Solution for me (take to note your server variables and DNS could be different on your box, so may not help you but...)I switched the files to filename.inc and in the following update no more dupe and all pages indexed properly.
Eh? What have server variables and DNS got to do with renaming files?
What exactly did you do? You changed the name of your server side includes from filename.inc to filename.asp? Is that right?
Templates are not dangerous. Using templates when you have little to no content on the pages using those templates can be.
I'm looking at one of my own sites right now with 7 pages out of a total of 66 hand-rolled pages hit with URL only with one already out altogether (though it still shows PR, which has nothing to do with it).
It's *very* easy to look at all those pages with site: right now and see exactly why. With those, it's the percentage, or ratio, of what's unique main body content in relation to the weight of the content of the global template.

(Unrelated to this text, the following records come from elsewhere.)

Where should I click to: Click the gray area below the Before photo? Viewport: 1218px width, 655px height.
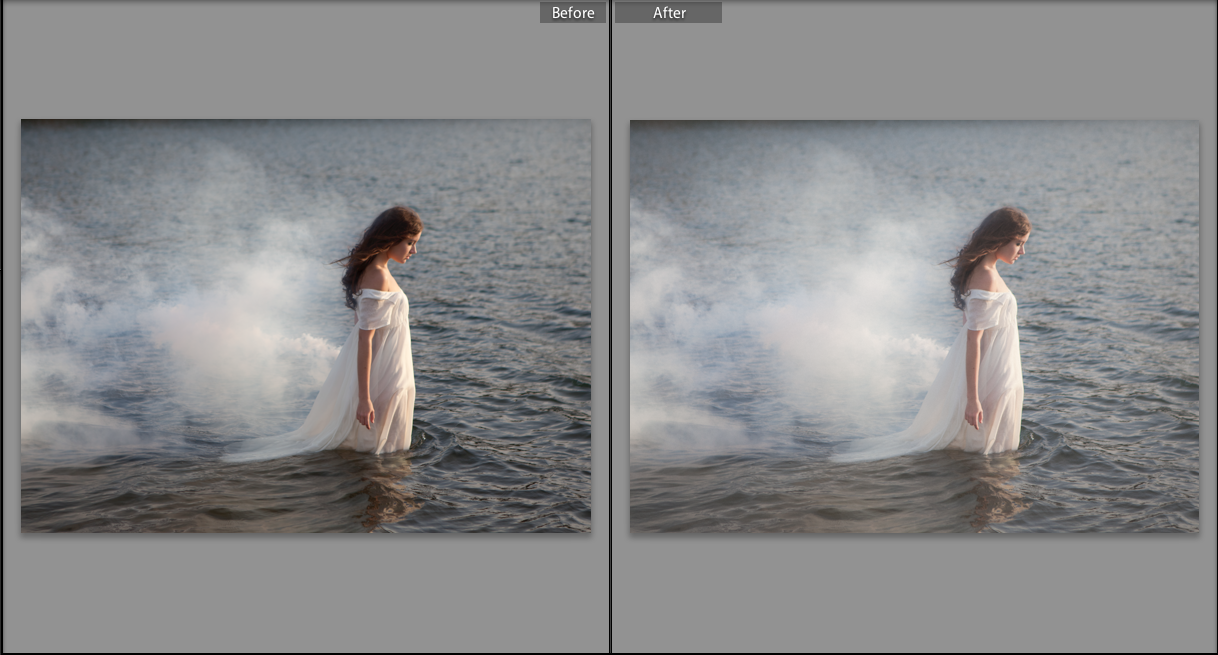(x=306, y=592)
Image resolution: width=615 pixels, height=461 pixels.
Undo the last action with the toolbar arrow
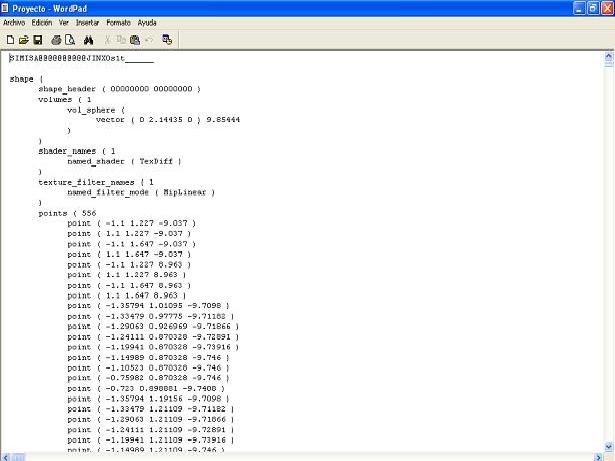click(x=148, y=39)
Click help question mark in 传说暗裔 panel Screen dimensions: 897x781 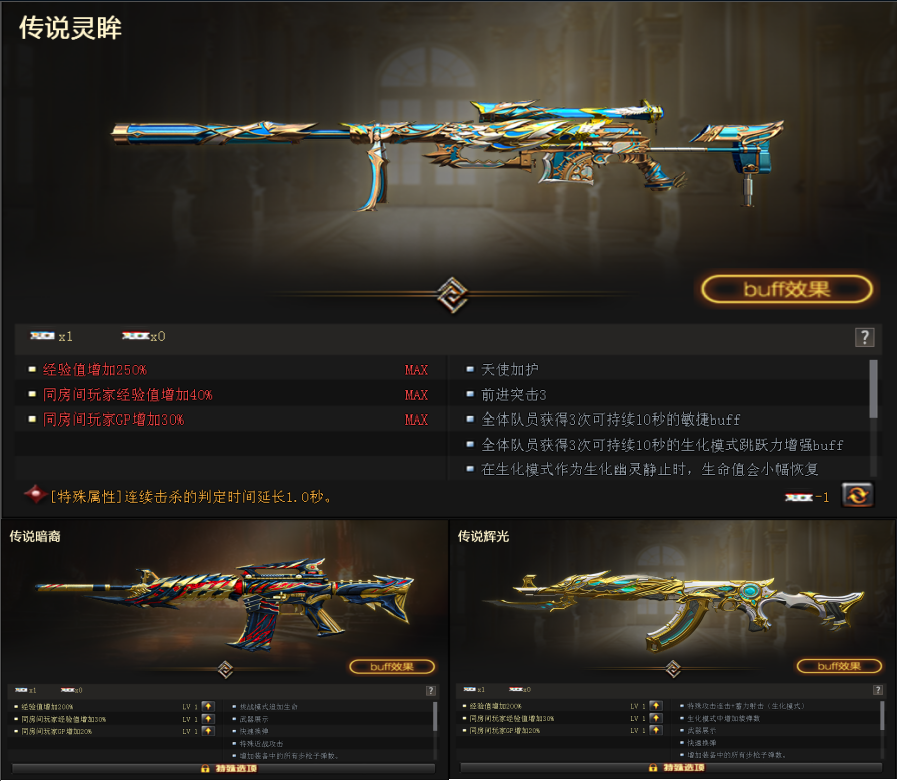[x=431, y=691]

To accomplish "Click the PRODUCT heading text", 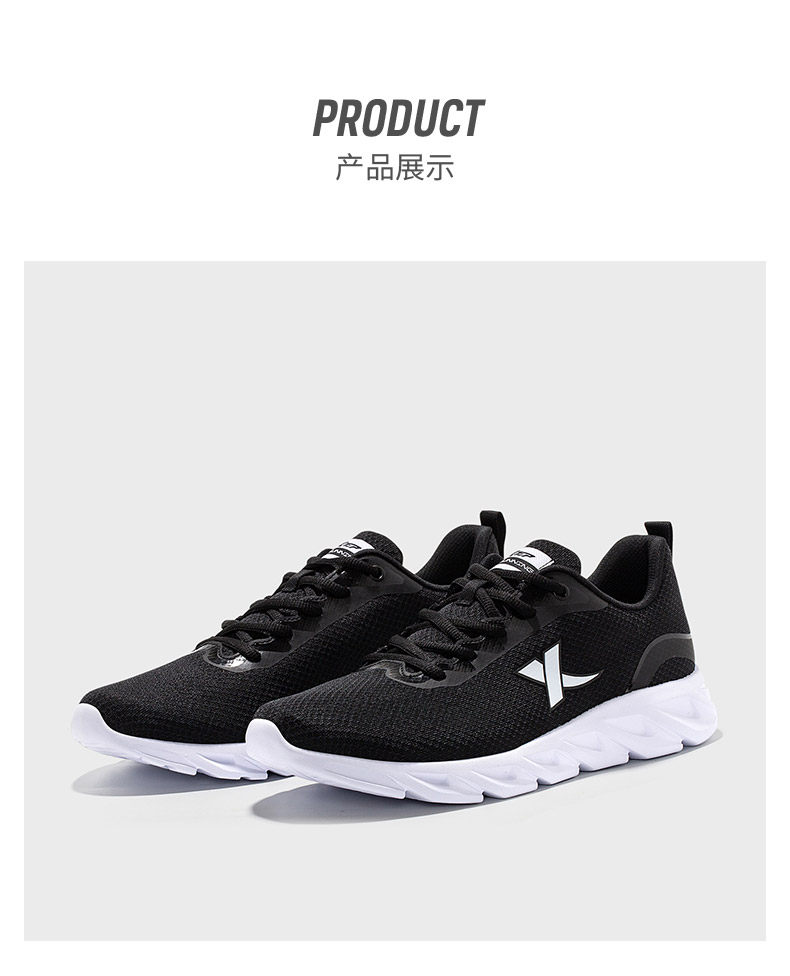I will point(398,117).
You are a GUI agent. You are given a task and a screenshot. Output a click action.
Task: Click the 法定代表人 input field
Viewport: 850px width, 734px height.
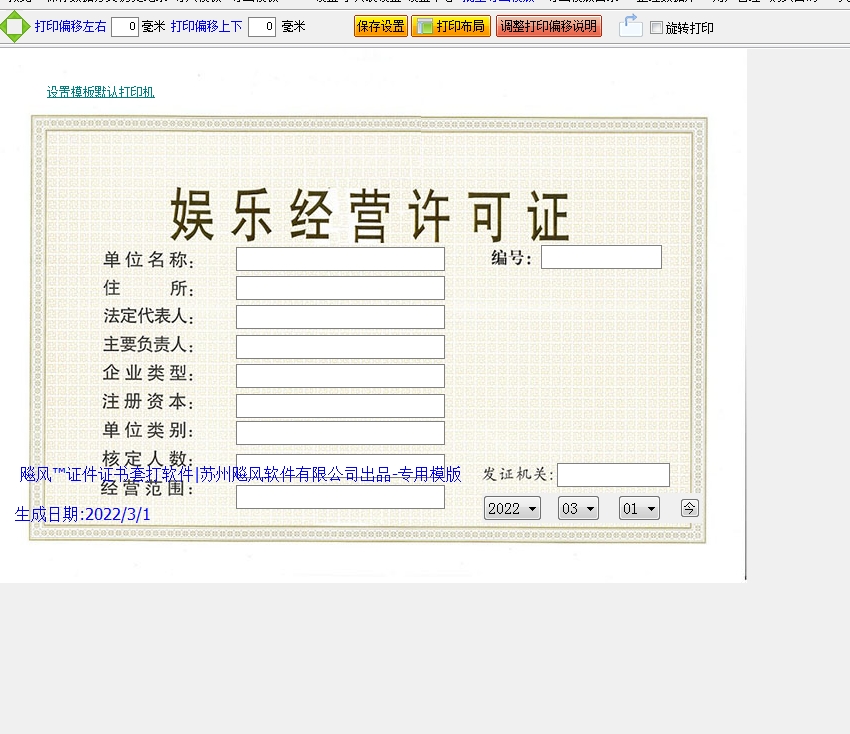340,317
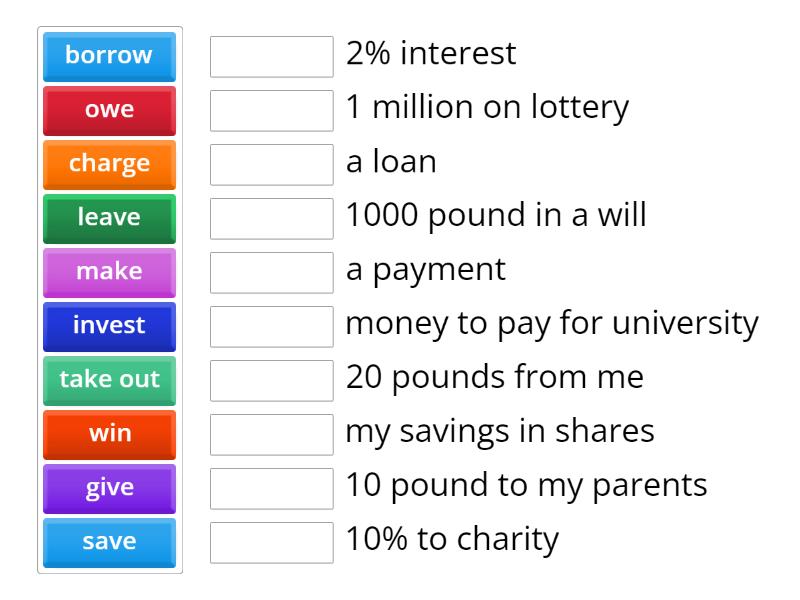Select the answer box beside "a loan"
800x600 pixels.
[271, 165]
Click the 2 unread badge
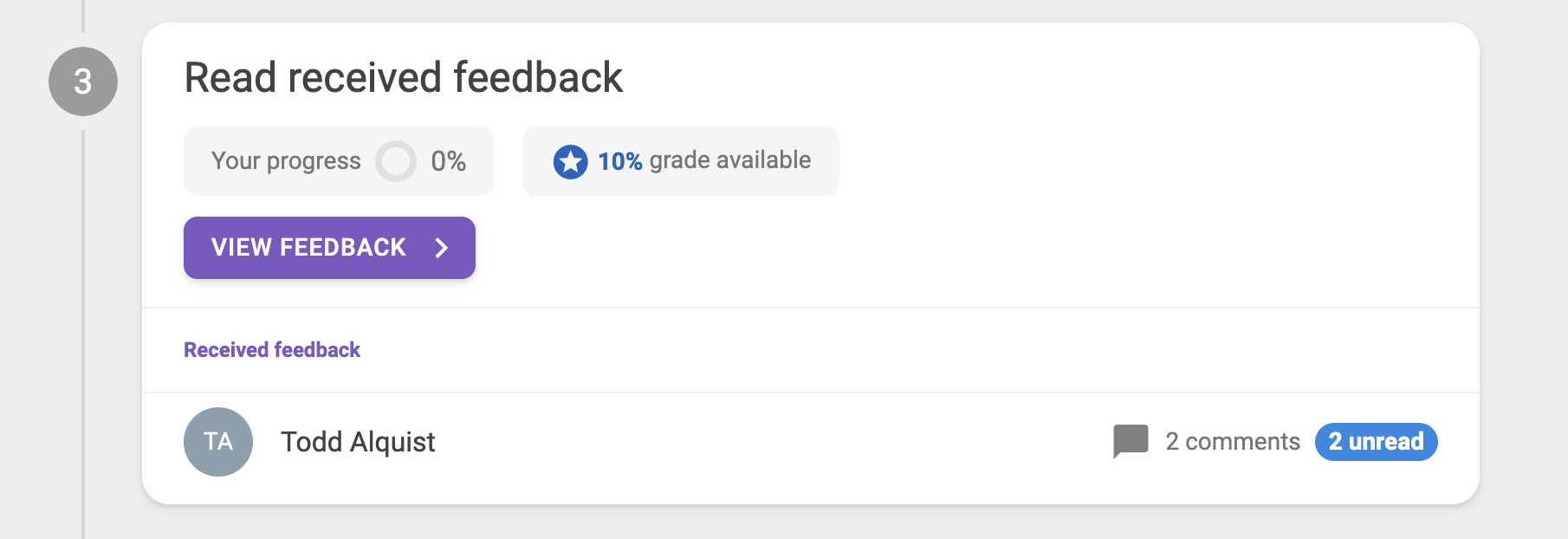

Not only that, but even with a decent paragraph or so of unique body text, there had better be a heavier balance of that text relative to the number of affiliate <a hrefs> on the page. Not that affiliate links are necessarily being hit, but by their nature they aren't unique.
There are two pages within that group, widgets.html and widgets-2.html that actually have enough unique text, BUT it appears there's *possibly* something else in operation. Just conjecture, but the extreme similarity in the filepath may be contributing to the problem with those, coupled with similarities on the page in spite of the unique text.
I say *possibly* because I couldn't state it for sure without it being verified by a second opinion or by more evidence - but the same thing happened with stuff.html and stuff-2.html - so it gives me a slight suspicion that groupings like that, closely linked with each other on the same site, could *possibly* need special attention to avoid problems, especially if there are structural similarities in the layout of the product display section.
Also, a couple of those pages that got hit in one particular section - that have pitiably little content on them aside from the global elements, are very poorly linked to from the rest of the site; they're only linked to from a page or two. No idea if that has any bearing, but it's another thing I'll be fixing.
Aside from this site of my own, I've just begun working with a site that has gotten most of the site in the supplemental index. Very LOW amount of main body content in relation to the global template, and excessive repetition in the filepaths besides. By the nature of the site, the remedy is to create several very content heavy pages with plenty of unique text and rely on those for ranking.
It's more than just duplication of text on pages, and Google is *very* good at picking up near duplicates, or maybe a kinder way to put it is to call them non-unique pages.
Added:
I had only one page go URL only on another site - and its got just a short introductory paragraph with links to other pages in the section. So even though they are not affiliate links, but links to other pages on the site, the ratio of characters in text vs. characters in links vs. the amount of characters in the global template elements isn't good enough to give the page "value" - speaking strictly from a user perspective.
I can't know for sure, of course, if that's really why that partcular page got hit, but there is no other reason except for what can be seen with the naked eye.
What exactly did you do? You changed the name of your server side includes from filename.inc to filename.asp? Is that right?
No - Previously the way the browser saw the page was with the includes calling out to file.html. This created a dupe filter trip on said site.
Changed them to filename.inc ..... no more filter trip. This is not to say it will work for this site or that site as there are many variables that play with respect to hosting setup and what not.
What do you think?
Re: My recent experience I've cut my boilerplate mark-ufrom 5K a page to 1.2K and it works nicely; but why can't all browsers play fair?